2. Which sample represents a particular bin?
With 1-bit color, we have sample values {0, 1}. What bins do they represent?
Here's one choice:
[0, 1), [1, 2)
Alternatively, we could consider these bins:
[-0.5, 0.5), [0.5, 1.5)
We could also define bins like this:
[0, 0.5), [0.5, 1]
This, in a nutshell is what the author is trying to explain.
Let's look at this again, with 2 bits.
With 2-bit color, we have sample values {0, 1, 2, 3}.
Which bins do they come from?
The three options above yield:
[0, 1), [1, 2), [2, 3), [3, 4)
[-.5, 0.5), [0.5, 1.5), [1.5, 2.5), [2.5, 3.5)
[0, 0.5), [0.5, 1.5), [1.5, 2.5), [2.5, 3]
In the third case, the tail bins are short (have size ½), and the rest have size 1.
The last bin must be a closed interval in the third case, so that it includes the value we picked to represent it.
None of these choices is inherently invalid or better than the others; and none stems from "confusing bins with edges".
The third option does have the distinction that the first and last bins are smaller than the rest. But it's not necessarily a drawback. Especially when we're talking about color, hardware interpretation, and human perception.
When you remap these bins into the [0, 1] interval, you're "dividing by 4" in the first two cases, and by 3 in the third case.
The maps are:
x → x/4
x → (x + ½)/4
x → x/3
x → trunc(4x)
x → round(4x - ½) = trunc(4x)
x → trunc(3x + ½)
The 2nd option is the most symmetric, of course, but the 3rd one is the most straightforward (and cheapest) to implement, so that's the default.
The choice amounts to making the highest and lowest bins slightly smaller to make the rest sightly larger.
That's to say, if you generate uniform noise between 0 and 1, you'll get the following samples from your function with equal probability:
0 or 3
1
2
That, and with color specifically, the "good" histograms aren't uniform anyway (and any photographer wants to avoid getting much at either extreme).
TL;DR: The author is not confusing anything — but their diagram and explanation are, indeed, a bit confusing.

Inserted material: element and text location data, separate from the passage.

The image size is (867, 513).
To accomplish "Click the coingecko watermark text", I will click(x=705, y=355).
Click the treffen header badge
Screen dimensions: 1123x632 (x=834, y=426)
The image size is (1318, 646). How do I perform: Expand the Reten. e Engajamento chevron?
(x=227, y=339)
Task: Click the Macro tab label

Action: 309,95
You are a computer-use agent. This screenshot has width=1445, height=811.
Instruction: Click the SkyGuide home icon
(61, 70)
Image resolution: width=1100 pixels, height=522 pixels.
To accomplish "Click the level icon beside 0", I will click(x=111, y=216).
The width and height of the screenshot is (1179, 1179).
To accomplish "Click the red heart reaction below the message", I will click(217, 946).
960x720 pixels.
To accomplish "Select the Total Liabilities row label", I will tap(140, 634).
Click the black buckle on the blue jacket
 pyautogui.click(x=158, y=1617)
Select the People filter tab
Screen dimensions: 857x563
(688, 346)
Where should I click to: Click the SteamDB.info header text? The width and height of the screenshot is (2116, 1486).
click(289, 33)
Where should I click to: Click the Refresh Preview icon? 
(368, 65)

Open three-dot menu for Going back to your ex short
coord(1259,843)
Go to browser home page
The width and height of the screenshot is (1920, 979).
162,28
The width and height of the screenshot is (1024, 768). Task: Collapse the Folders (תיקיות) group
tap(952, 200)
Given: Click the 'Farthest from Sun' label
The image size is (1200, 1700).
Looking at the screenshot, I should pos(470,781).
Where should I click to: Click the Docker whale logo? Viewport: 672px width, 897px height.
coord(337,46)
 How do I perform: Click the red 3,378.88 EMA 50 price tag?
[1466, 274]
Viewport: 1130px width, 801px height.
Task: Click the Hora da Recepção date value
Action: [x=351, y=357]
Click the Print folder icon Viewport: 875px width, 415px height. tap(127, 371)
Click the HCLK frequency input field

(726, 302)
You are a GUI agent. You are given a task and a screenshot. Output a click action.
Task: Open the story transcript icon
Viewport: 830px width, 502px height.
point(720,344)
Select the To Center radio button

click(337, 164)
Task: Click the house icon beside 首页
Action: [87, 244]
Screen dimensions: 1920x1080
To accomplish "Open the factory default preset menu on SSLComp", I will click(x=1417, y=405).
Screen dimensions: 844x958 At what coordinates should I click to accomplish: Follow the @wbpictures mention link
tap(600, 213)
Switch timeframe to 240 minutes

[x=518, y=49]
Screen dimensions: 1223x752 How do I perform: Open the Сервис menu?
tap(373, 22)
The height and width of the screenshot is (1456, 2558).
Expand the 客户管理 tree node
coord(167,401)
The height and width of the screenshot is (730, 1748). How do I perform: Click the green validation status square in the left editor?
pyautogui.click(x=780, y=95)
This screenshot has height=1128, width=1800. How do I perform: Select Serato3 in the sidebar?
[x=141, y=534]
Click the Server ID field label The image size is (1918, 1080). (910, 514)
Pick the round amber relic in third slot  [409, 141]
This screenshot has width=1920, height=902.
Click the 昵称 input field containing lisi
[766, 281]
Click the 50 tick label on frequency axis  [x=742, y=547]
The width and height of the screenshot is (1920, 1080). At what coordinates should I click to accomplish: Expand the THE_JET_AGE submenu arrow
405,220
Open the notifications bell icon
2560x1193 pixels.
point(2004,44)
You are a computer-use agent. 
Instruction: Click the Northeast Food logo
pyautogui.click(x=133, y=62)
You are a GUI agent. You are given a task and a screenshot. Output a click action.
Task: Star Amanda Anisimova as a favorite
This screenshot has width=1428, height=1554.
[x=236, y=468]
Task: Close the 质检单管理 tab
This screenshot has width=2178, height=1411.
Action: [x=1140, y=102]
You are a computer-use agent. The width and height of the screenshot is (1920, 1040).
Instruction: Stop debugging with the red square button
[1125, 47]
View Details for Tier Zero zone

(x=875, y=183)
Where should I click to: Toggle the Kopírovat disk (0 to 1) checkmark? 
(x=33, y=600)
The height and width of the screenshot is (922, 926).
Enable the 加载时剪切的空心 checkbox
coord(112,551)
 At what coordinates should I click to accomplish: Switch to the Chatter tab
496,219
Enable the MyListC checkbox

Taking a step back, remember we're ultimately mapping these discrete numbers to some real world continuous variable like the saturation of red, frequency, mass on a scale, whatever. And our digital device can only represent a finite amount of numbers. For 2 bit data, we can represent 0-3, and for 3 bit data we can represent 0-7.
The important part is that 0 represents the minimum and 1,3, and 7 all represent the same maximum real value, and everything that can be measured by the device will fall within those ranges. So comparing 1, 2 and 3 bit data on a linear number line looks like this:
0 1
0 1 2 3
0 1 2 3 4 5 6 7
The question is about how to normalize the data. 1 bit data is already normalized. If you normalize 2 bit data by 3 you get [0, 1/3, 2/3, 1]. LGTM. If you normalize it by 4, you get [0, 1/4, 2/4, 3/4] and you're effectively throwing away some of the range of the ADC. You can try to get it back by offsetting by 0.5 then normalizing but now you get [1/8, 3/8, 5/8, 7/8]. And you could stretch that with some clever formula to fill from 0 to 1, but if you do it right then it's the equivalent to normalizing by 3, so why not normalize by 3?
So the answer is, if you have N bit data, you normalize by 2^N-1.